Records provided:
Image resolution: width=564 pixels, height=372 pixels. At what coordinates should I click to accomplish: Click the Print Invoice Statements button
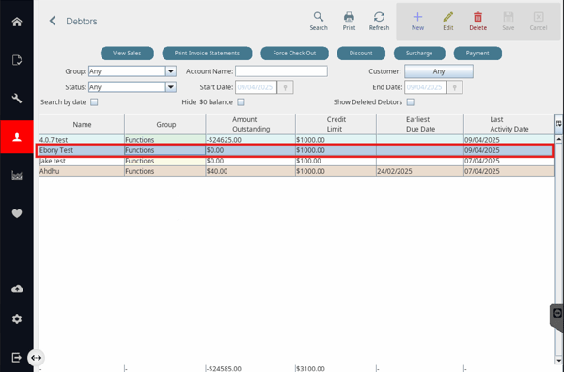coord(207,54)
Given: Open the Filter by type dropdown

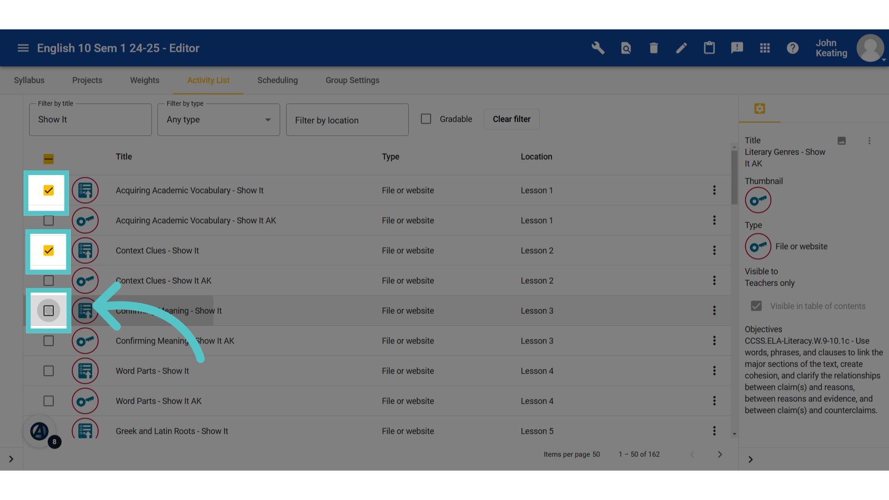Looking at the screenshot, I should 219,119.
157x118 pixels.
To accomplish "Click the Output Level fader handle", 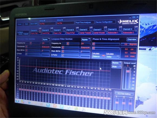I will coord(128,71).
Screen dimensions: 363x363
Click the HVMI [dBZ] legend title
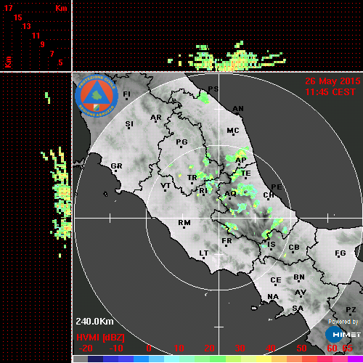pos(100,338)
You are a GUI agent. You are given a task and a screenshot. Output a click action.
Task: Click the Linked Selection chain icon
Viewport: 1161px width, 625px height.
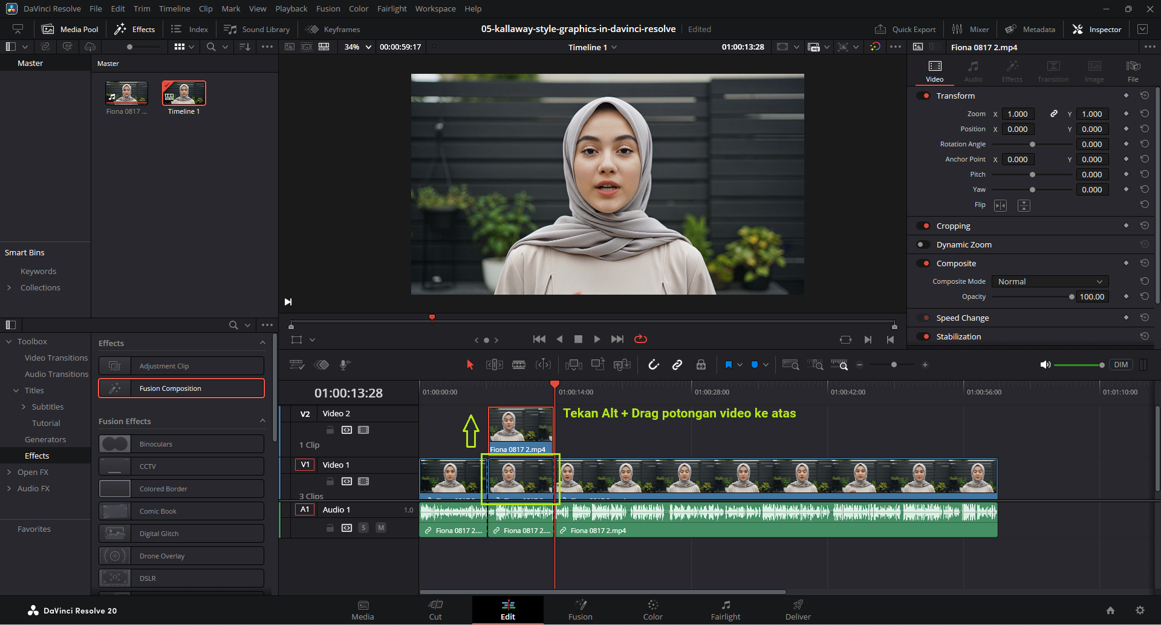pyautogui.click(x=677, y=365)
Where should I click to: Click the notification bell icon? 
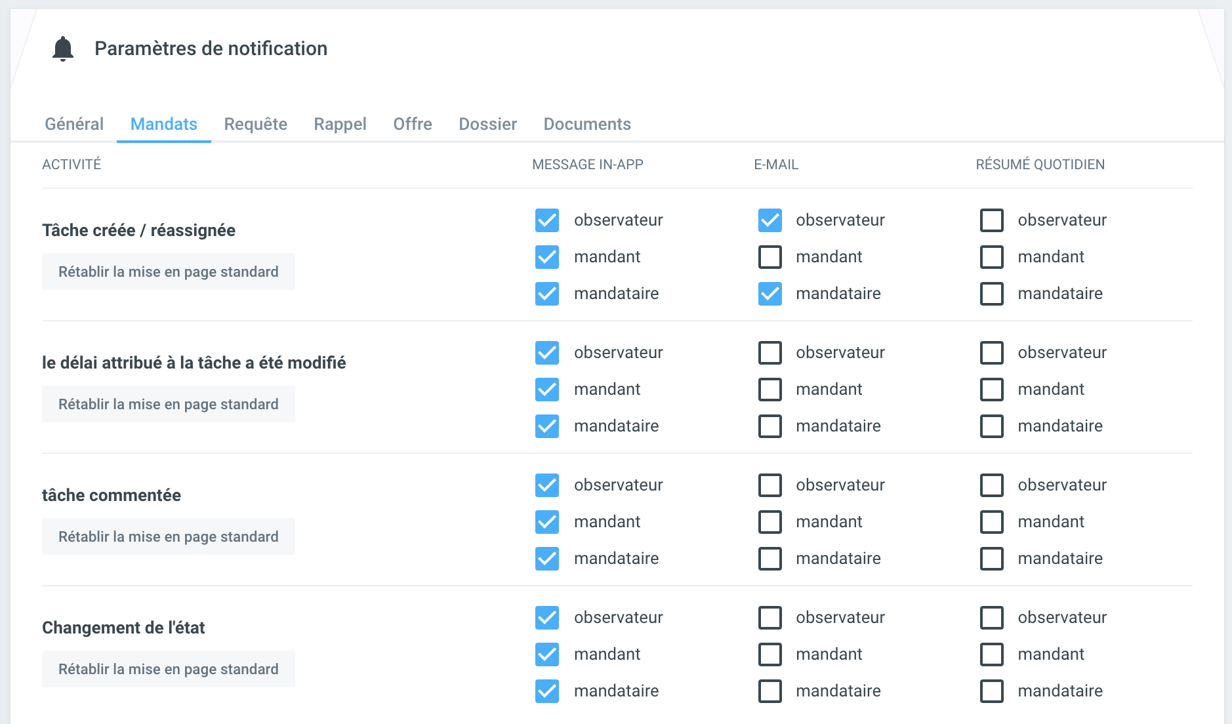pos(63,49)
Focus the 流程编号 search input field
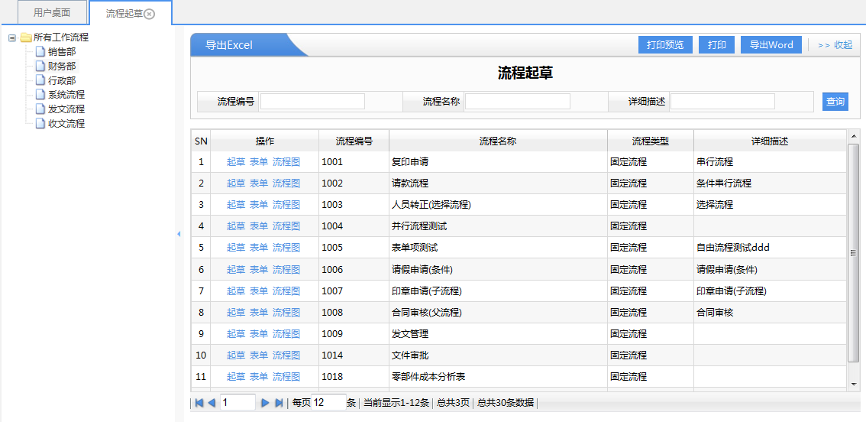The height and width of the screenshot is (422, 866). point(312,102)
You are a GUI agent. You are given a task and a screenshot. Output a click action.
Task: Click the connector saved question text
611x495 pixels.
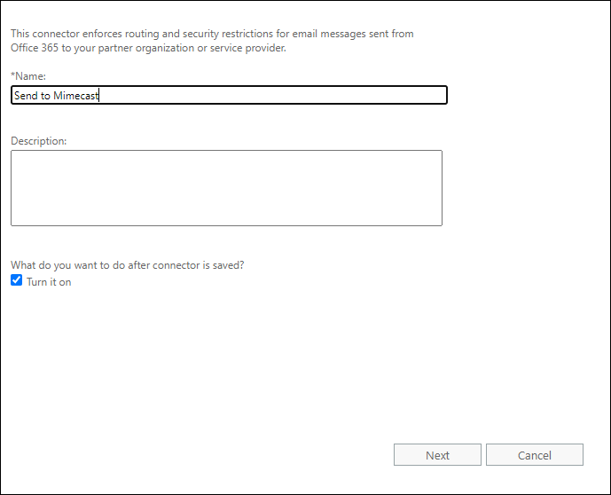pos(127,264)
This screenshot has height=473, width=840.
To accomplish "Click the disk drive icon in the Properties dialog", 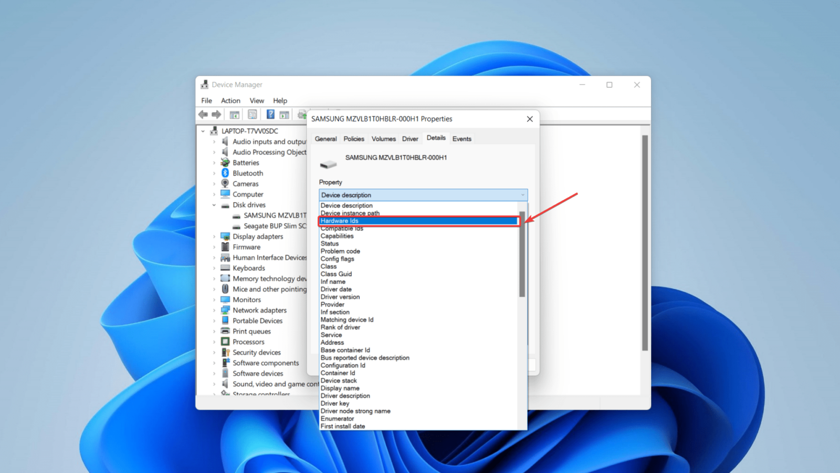I will (329, 163).
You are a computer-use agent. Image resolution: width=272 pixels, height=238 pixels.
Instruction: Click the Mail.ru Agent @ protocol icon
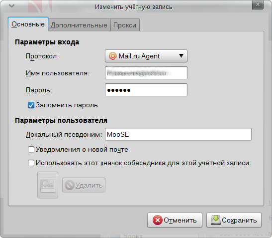click(x=112, y=56)
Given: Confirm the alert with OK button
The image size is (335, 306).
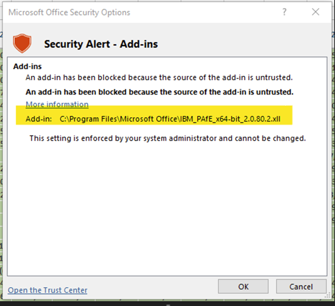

Exercise task:
Update the records between the line holding "You are a computer-use" and the end of the records, inclusive, changing "alert" to "dialog" and keeping everything else the same. Omit the pictures from your answer.

Full answer:
You are a computer-use agent. Image resolution: width=272 pixels, height=238 pixels.
Instruction: Click the Mail.ru Agent @ protocol icon
click(x=112, y=56)
Given: Confirm the dialog with OK button
The image size is (335, 306).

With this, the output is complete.